**Task requirements**. Put the lines of the records, starting at the first line and ending at the line containing "The width and", into a JSON list of strings, one string per line, with blank lines omitted.

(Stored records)
_ _ _ _ _
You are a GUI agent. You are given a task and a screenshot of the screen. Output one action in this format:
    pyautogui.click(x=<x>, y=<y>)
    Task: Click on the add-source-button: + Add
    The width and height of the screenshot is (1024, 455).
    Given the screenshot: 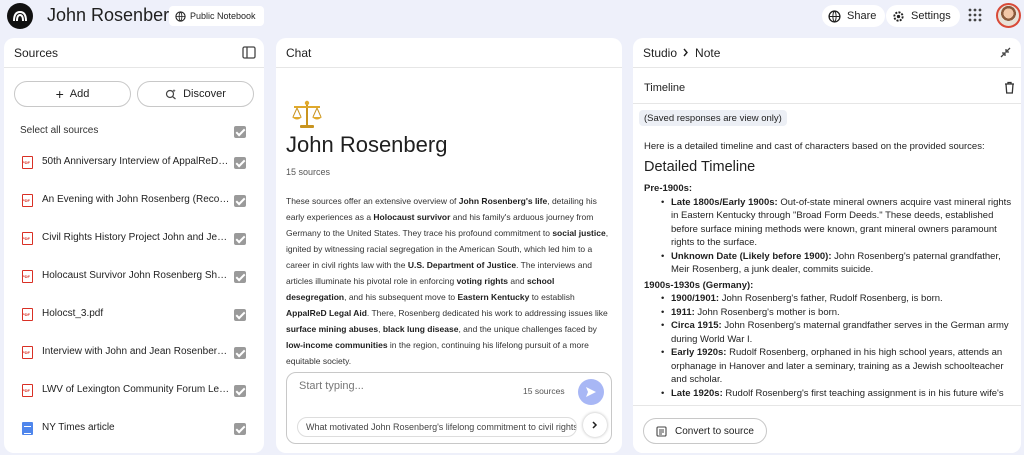 What is the action you would take?
    pyautogui.click(x=72, y=94)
_ _ _ _ _
**Solution for this exercise**.
[
  "You are a GUI agent. You are given a task and a screenshot of the screen. Output one action in this format:",
  "    pyautogui.click(x=<x>, y=<y>)",
  "    Task: Click on the add-source-button: + Add",
  "    The width and height of the screenshot is (1024, 455)."
]